§ Work to complete
Copy the items below word for word, keeping every line as it is.

§ Records supplied
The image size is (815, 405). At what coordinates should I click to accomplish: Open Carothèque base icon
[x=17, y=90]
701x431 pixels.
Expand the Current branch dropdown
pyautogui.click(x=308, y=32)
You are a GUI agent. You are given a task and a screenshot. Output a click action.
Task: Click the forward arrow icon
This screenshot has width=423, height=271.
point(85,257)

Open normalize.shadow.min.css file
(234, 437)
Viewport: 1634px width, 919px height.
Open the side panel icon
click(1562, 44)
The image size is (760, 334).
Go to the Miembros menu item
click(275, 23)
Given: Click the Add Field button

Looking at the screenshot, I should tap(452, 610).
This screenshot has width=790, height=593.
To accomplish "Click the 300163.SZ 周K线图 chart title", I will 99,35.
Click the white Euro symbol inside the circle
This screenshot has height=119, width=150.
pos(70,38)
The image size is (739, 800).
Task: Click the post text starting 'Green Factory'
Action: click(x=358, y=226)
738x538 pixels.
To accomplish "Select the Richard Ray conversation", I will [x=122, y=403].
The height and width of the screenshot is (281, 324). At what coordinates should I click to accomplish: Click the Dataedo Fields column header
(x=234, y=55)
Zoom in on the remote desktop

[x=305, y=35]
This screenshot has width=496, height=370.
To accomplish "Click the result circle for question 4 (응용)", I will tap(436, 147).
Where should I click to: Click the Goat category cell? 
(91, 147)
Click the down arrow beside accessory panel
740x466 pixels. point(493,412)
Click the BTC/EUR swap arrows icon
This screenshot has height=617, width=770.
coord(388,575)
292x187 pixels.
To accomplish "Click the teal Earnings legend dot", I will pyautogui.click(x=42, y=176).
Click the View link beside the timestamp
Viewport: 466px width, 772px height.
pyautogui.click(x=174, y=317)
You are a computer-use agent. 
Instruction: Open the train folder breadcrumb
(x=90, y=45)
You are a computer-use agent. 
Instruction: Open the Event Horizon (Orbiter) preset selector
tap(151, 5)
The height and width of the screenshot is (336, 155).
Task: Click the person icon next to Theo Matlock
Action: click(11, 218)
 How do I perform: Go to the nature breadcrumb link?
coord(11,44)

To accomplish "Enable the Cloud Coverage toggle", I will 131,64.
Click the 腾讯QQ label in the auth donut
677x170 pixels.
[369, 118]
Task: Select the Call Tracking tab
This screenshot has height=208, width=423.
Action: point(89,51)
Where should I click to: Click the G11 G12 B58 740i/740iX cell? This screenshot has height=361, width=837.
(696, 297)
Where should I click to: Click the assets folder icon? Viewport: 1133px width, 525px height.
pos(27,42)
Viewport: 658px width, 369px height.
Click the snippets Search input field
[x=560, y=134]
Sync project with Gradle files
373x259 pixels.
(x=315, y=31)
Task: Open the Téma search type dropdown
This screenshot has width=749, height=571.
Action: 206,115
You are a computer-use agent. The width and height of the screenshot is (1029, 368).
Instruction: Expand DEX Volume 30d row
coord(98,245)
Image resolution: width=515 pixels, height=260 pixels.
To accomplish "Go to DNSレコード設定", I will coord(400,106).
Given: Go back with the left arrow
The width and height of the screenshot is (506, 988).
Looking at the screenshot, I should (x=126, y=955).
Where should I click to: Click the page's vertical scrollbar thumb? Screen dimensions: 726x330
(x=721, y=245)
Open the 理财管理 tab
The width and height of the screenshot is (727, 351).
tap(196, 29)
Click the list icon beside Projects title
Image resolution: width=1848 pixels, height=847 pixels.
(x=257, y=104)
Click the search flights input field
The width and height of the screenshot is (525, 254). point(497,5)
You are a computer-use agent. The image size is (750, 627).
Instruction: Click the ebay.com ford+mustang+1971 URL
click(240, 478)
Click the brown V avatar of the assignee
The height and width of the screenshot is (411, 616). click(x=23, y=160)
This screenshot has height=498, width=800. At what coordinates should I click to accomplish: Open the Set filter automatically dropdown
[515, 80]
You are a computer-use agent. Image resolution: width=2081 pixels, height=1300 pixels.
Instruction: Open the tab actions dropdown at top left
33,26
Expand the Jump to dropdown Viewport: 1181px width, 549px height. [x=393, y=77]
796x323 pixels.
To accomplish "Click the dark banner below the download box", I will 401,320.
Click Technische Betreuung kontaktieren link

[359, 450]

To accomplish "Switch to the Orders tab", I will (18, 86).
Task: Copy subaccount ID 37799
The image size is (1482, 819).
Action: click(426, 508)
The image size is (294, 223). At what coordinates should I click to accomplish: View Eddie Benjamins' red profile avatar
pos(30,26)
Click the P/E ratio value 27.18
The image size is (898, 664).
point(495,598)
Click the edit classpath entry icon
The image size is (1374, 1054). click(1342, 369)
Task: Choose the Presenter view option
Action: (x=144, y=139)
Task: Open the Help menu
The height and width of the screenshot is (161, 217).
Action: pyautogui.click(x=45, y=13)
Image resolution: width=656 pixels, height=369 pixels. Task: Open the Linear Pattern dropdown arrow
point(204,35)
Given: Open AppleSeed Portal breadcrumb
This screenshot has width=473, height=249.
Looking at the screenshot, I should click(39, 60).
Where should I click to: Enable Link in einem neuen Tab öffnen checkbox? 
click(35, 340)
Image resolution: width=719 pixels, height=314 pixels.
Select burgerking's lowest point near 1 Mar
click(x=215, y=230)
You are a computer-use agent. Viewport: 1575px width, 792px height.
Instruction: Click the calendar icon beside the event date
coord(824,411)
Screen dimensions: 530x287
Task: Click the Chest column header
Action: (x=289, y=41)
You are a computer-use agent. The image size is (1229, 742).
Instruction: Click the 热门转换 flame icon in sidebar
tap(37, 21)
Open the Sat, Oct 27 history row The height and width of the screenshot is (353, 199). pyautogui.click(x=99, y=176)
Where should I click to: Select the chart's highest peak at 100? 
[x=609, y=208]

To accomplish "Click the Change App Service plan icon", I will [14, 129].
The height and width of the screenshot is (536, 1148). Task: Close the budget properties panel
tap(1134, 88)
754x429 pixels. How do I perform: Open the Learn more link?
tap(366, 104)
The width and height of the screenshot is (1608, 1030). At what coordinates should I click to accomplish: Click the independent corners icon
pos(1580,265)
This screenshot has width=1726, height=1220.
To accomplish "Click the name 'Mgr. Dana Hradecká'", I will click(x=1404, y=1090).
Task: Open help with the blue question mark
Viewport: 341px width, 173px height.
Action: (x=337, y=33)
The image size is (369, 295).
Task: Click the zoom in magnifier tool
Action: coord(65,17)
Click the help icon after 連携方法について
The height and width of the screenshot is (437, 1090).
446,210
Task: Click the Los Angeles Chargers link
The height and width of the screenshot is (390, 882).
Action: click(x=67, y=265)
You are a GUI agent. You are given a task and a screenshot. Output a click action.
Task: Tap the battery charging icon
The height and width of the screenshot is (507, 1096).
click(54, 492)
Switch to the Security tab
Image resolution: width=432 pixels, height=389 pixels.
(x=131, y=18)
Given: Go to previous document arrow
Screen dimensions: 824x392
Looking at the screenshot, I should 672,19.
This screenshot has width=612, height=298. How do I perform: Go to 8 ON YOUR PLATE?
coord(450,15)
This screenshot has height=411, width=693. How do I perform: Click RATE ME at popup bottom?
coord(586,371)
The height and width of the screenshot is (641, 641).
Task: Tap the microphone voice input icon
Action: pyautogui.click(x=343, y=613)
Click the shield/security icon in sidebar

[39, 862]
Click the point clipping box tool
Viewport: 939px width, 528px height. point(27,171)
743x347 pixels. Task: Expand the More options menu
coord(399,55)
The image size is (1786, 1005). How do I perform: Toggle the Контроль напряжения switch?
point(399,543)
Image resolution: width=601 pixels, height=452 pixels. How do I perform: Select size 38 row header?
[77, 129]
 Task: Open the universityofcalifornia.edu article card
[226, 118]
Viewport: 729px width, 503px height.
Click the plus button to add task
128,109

§ Answer below
The image size is (815, 405). At what coordinates should I click to accomplish: Open Carothèque base icon
[x=17, y=90]
701x431 pixels.
Expand the Current branch dropdown
pyautogui.click(x=308, y=32)
You are a GUI agent. You are given a task and a screenshot. Output a click action.
Task: Click the forward arrow icon
This screenshot has width=423, height=271.
point(85,257)

Open normalize.shadow.min.css file
(234, 437)
Viewport: 1634px width, 919px height.
Open the side panel icon
click(1562, 44)
The image size is (760, 334).
Go to the Miembros menu item
click(275, 23)
Given: Click the Add Field button

Looking at the screenshot, I should tap(452, 610).
This screenshot has width=790, height=593.
To accomplish "Click the 300163.SZ 周K线图 chart title", I will 99,35.
Click the white Euro symbol inside the circle
This screenshot has height=119, width=150.
pos(70,38)
The image size is (739, 800).
Task: Click the post text starting 'Green Factory'
Action: click(x=358, y=226)
738x538 pixels.
To accomplish "Select the Richard Ray conversation", I will [x=122, y=403].
The height and width of the screenshot is (281, 324). At what coordinates should I click to accomplish: Click the Dataedo Fields column header
(x=234, y=55)
Zoom in on the remote desktop

[x=305, y=35]
This screenshot has width=496, height=370.
To accomplish "Click the result circle for question 4 (응용)", I will tap(436, 147).
Where should I click to: Click the Goat category cell? 
(91, 147)
Click the down arrow beside accessory panel
740x466 pixels. point(493,412)
Click the BTC/EUR swap arrows icon
This screenshot has height=617, width=770.
coord(388,575)
292x187 pixels.
To accomplish "Click the teal Earnings legend dot", I will pyautogui.click(x=42, y=176).
Click the View link beside the timestamp
Viewport: 466px width, 772px height.
pyautogui.click(x=174, y=317)
You are a computer-use agent. 
Instruction: Open the train folder breadcrumb
(x=90, y=45)
You are a computer-use agent. 
Instruction: Open the Event Horizon (Orbiter) preset selector
tap(151, 5)
The height and width of the screenshot is (336, 155).
Task: Click the person icon next to Theo Matlock
Action: click(11, 218)
 How do I perform: Go to the nature breadcrumb link?
coord(11,44)

To accomplish "Enable the Cloud Coverage toggle", I will 131,64.
Click the 腾讯QQ label in the auth donut
677x170 pixels.
[369, 118]
Task: Select the Call Tracking tab
This screenshot has height=208, width=423.
Action: point(89,51)
Where should I click to: Click the G11 G12 B58 740i/740iX cell? This screenshot has height=361, width=837.
(696, 297)
Where should I click to: Click the assets folder icon? Viewport: 1133px width, 525px height.
pos(27,42)
Viewport: 658px width, 369px height.
Click the snippets Search input field
[x=560, y=134]
Sync project with Gradle files
373x259 pixels.
(x=315, y=31)
Task: Open the Téma search type dropdown
This screenshot has width=749, height=571.
Action: 206,115
You are a computer-use agent. The width and height of the screenshot is (1029, 368).
Instruction: Expand DEX Volume 30d row
coord(98,245)
Image resolution: width=515 pixels, height=260 pixels.
To accomplish "Go to DNSレコード設定", I will coord(400,106).
Given: Go back with the left arrow
The width and height of the screenshot is (506, 988).
Looking at the screenshot, I should (x=126, y=955).
Where should I click to: Click the page's vertical scrollbar thumb? Screen dimensions: 726x330
(x=721, y=245)
Open the 理财管理 tab
The width and height of the screenshot is (727, 351).
tap(196, 29)
Click the list icon beside Projects title
Image resolution: width=1848 pixels, height=847 pixels.
(x=257, y=104)
Click the search flights input field
The width and height of the screenshot is (525, 254). point(497,5)
You are a computer-use agent. The image size is (750, 627).
Instruction: Click the ebay.com ford+mustang+1971 URL
click(240, 478)
Click the brown V avatar of the assignee
The height and width of the screenshot is (411, 616). click(x=23, y=160)
This screenshot has height=498, width=800. At what coordinates should I click to accomplish: Open the Set filter automatically dropdown
[515, 80]
You are a computer-use agent. Image resolution: width=2081 pixels, height=1300 pixels.
Instruction: Open the tab actions dropdown at top left
33,26
Expand the Jump to dropdown Viewport: 1181px width, 549px height. [x=393, y=77]
796x323 pixels.
To accomplish "Click the dark banner below the download box", I will 401,320.
Click Technische Betreuung kontaktieren link

[359, 450]

To accomplish "Switch to the Orders tab", I will (18, 86).
Task: Copy subaccount ID 37799
The image size is (1482, 819).
Action: click(426, 508)
The image size is (294, 223). At what coordinates should I click to accomplish: View Eddie Benjamins' red profile avatar
pos(30,26)
Click the P/E ratio value 27.18
The image size is (898, 664).
point(495,598)
Click the edit classpath entry icon
The image size is (1374, 1054). click(1342, 369)
Task: Choose the Presenter view option
Action: (x=144, y=139)
Task: Open the Help menu
The height and width of the screenshot is (161, 217).
Action: pyautogui.click(x=45, y=13)
Image resolution: width=656 pixels, height=369 pixels. Task: Open the Linear Pattern dropdown arrow
point(204,35)
Given: Open AppleSeed Portal breadcrumb
This screenshot has width=473, height=249.
Looking at the screenshot, I should click(39, 60).
Where should I click to: Enable Link in einem neuen Tab öffnen checkbox? 
click(35, 340)
Image resolution: width=719 pixels, height=314 pixels.
Select burgerking's lowest point near 1 Mar
click(x=215, y=230)
You are a computer-use agent. Viewport: 1575px width, 792px height.
Instruction: Click the calendar icon beside the event date
coord(824,411)
Screen dimensions: 530x287
Task: Click the Chest column header
Action: (x=289, y=41)
You are a computer-use agent. The image size is (1229, 742).
Instruction: Click the 热门转换 flame icon in sidebar
tap(37, 21)
Open the Sat, Oct 27 history row The height and width of the screenshot is (353, 199). pyautogui.click(x=99, y=176)
Where should I click to: Select the chart's highest peak at 100? 
[x=609, y=208]

To accomplish "Click the Change App Service plan icon", I will [14, 129].
The height and width of the screenshot is (536, 1148). Task: Close the budget properties panel
tap(1134, 88)
754x429 pixels. How do I perform: Open the Learn more link?
tap(366, 104)
The width and height of the screenshot is (1608, 1030). At what coordinates should I click to accomplish: Click the independent corners icon
pos(1580,265)
This screenshot has width=1726, height=1220.
To accomplish "Click the name 'Mgr. Dana Hradecká'", I will click(x=1404, y=1090).
Task: Open help with the blue question mark
Viewport: 341px width, 173px height.
Action: (x=337, y=33)
The image size is (369, 295).
Task: Click the zoom in magnifier tool
Action: coord(65,17)
Click the help icon after 連携方法について
The height and width of the screenshot is (437, 1090).
446,210
Task: Click the Los Angeles Chargers link
The height and width of the screenshot is (390, 882).
Action: click(x=67, y=265)
You are a GUI agent. You are given a task and a screenshot. Output a click action.
Task: Tap the battery charging icon
The height and width of the screenshot is (507, 1096).
click(54, 492)
Switch to the Security tab
Image resolution: width=432 pixels, height=389 pixels.
(x=131, y=18)
Given: Go to previous document arrow
Screen dimensions: 824x392
Looking at the screenshot, I should 672,19.
This screenshot has width=612, height=298. How do I perform: Go to 8 ON YOUR PLATE?
coord(450,15)
This screenshot has height=411, width=693. How do I perform: Click RATE ME at popup bottom?
coord(586,371)
The height and width of the screenshot is (641, 641).
Task: Tap the microphone voice input icon
Action: pyautogui.click(x=343, y=613)
Click the shield/security icon in sidebar

[39, 862]
Click the point clipping box tool
Viewport: 939px width, 528px height. point(27,171)
743x347 pixels. Task: Expand the More options menu
coord(399,55)
The image size is (1786, 1005). How do I perform: Toggle the Контроль напряжения switch?
point(399,543)
Image resolution: width=601 pixels, height=452 pixels. How do I perform: Select size 38 row header?
[77, 129]
 Task: Open the universityofcalifornia.edu article card
[226, 118]
Viewport: 729px width, 503px height.
Click the plus button to add task
128,109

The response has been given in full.